Material supplied
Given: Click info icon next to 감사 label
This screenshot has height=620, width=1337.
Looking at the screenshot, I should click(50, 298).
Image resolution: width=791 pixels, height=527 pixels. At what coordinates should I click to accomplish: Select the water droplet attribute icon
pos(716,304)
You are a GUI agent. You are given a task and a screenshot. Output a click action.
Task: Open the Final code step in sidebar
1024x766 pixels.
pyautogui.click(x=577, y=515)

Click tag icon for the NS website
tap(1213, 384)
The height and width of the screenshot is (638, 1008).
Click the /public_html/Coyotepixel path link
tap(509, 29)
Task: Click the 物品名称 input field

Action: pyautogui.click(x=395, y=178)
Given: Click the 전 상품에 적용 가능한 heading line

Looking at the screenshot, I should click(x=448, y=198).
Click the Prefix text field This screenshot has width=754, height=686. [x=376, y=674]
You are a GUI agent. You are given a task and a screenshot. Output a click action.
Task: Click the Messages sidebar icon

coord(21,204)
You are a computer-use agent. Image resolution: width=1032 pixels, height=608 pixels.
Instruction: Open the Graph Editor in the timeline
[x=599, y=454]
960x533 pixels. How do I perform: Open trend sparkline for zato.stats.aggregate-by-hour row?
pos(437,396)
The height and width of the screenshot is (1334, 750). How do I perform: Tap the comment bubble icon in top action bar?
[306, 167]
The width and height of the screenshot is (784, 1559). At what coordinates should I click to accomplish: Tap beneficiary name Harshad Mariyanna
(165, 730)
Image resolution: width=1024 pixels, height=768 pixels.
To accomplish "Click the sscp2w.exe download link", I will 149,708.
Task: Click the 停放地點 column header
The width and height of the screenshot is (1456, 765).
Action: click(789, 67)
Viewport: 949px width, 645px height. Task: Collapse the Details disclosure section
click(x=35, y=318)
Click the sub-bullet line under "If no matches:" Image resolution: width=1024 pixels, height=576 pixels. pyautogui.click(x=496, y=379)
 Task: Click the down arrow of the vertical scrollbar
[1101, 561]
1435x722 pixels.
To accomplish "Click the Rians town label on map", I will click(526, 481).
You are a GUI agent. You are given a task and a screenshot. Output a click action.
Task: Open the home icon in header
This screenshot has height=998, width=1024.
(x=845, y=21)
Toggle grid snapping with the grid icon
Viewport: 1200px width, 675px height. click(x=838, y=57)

Instructions to follow
Return an exact copy of the listing.

Result of the exercise
Given: Click info icon next to 감사 label
This screenshot has height=620, width=1337.
Looking at the screenshot, I should click(50, 298).
Image resolution: width=791 pixels, height=527 pixels. At what coordinates should I click to accomplish: Select the water droplet attribute icon
pos(716,304)
You are a GUI agent. You are given a task and a screenshot. Output a click action.
Task: Open the Final code step in sidebar
1024x766 pixels.
pyautogui.click(x=577, y=515)

Click tag icon for the NS website
tap(1213, 384)
The height and width of the screenshot is (638, 1008).
Click the /public_html/Coyotepixel path link
tap(509, 29)
Task: Click the 物品名称 input field

Action: pyautogui.click(x=395, y=178)
Given: Click the 전 상품에 적용 가능한 heading line

Looking at the screenshot, I should click(x=448, y=198).
Click the Prefix text field This screenshot has width=754, height=686. [x=376, y=674]
You are a GUI agent. You are given a task and a screenshot. Output a click action.
Task: Click the Messages sidebar icon

coord(21,204)
You are a computer-use agent. Image resolution: width=1032 pixels, height=608 pixels.
Instruction: Open the Graph Editor in the timeline
[x=599, y=454]
960x533 pixels. How do I perform: Open trend sparkline for zato.stats.aggregate-by-hour row?
pos(437,396)
The height and width of the screenshot is (1334, 750). How do I perform: Tap the comment bubble icon in top action bar?
[306, 167]
The width and height of the screenshot is (784, 1559). At what coordinates should I click to accomplish: Tap beneficiary name Harshad Mariyanna
(165, 730)
Image resolution: width=1024 pixels, height=768 pixels.
To accomplish "Click the sscp2w.exe download link", I will 149,708.
Task: Click the 停放地點 column header
The width and height of the screenshot is (1456, 765).
Action: click(789, 67)
Viewport: 949px width, 645px height. Task: Collapse the Details disclosure section
click(x=35, y=318)
Click the sub-bullet line under "If no matches:" Image resolution: width=1024 pixels, height=576 pixels. pyautogui.click(x=496, y=379)
 Task: Click the down arrow of the vertical scrollbar
[1101, 561]
1435x722 pixels.
To accomplish "Click the Rians town label on map", I will click(526, 481).
You are a GUI agent. You are given a task and a screenshot. Output a click action.
Task: Open the home icon in header
This screenshot has height=998, width=1024.
(x=845, y=21)
Toggle grid snapping with the grid icon
Viewport: 1200px width, 675px height. click(x=838, y=57)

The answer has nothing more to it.